Segment Start: SUPPLIED INFORMATION

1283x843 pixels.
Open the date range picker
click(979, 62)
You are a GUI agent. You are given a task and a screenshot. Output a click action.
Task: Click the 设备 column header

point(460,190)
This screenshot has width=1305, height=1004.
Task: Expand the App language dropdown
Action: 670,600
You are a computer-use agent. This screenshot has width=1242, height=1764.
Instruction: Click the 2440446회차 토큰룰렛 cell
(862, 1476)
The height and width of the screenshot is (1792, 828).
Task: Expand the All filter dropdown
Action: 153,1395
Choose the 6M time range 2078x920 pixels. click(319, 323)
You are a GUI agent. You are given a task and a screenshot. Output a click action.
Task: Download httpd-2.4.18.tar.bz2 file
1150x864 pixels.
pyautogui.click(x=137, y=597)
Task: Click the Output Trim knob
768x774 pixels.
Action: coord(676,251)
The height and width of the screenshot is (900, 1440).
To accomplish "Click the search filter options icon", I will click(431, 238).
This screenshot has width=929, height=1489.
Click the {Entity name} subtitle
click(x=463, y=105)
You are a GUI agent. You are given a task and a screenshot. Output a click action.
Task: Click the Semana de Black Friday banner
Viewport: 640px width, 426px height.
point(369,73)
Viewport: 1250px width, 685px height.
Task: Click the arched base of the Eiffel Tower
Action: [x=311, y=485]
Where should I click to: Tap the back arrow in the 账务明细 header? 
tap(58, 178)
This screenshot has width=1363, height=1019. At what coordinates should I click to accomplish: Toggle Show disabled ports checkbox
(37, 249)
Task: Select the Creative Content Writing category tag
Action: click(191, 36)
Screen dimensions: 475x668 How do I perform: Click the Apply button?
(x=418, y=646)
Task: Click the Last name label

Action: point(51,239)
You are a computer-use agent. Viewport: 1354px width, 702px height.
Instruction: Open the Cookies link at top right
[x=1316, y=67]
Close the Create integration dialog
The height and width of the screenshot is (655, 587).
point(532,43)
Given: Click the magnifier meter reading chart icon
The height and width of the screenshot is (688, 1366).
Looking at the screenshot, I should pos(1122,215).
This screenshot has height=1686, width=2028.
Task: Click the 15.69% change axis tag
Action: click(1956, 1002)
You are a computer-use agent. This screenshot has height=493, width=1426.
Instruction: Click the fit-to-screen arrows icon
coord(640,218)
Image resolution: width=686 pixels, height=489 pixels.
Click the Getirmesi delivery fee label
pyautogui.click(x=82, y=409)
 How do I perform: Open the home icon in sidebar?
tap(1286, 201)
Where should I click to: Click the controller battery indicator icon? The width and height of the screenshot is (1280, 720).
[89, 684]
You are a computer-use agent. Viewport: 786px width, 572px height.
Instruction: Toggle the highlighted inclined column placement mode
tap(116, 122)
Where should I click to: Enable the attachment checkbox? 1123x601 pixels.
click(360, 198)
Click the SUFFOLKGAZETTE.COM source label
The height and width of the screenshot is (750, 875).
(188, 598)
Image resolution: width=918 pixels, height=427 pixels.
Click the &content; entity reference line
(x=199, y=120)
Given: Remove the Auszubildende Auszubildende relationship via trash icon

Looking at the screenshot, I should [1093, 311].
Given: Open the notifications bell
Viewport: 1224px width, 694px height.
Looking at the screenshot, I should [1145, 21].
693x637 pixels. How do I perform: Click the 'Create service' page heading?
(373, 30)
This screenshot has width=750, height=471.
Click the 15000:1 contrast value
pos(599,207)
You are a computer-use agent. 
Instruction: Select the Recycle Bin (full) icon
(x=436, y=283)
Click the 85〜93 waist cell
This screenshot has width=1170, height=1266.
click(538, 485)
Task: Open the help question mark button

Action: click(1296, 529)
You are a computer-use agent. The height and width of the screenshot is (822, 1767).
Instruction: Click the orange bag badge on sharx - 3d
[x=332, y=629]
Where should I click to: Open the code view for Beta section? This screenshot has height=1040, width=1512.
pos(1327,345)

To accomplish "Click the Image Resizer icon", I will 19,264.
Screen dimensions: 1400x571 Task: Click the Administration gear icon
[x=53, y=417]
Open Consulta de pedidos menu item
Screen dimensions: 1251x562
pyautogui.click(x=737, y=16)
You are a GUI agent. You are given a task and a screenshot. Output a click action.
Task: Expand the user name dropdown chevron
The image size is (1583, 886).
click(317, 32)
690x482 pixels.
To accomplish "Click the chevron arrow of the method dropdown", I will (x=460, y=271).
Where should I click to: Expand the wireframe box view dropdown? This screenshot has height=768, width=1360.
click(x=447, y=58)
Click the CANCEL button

Segment End: SUPPLIED INFORMATION

* _TASK GOAL_
Count every line in the records that holds "resolution" and give that count by itself.

* _COMPLETED TASK_
2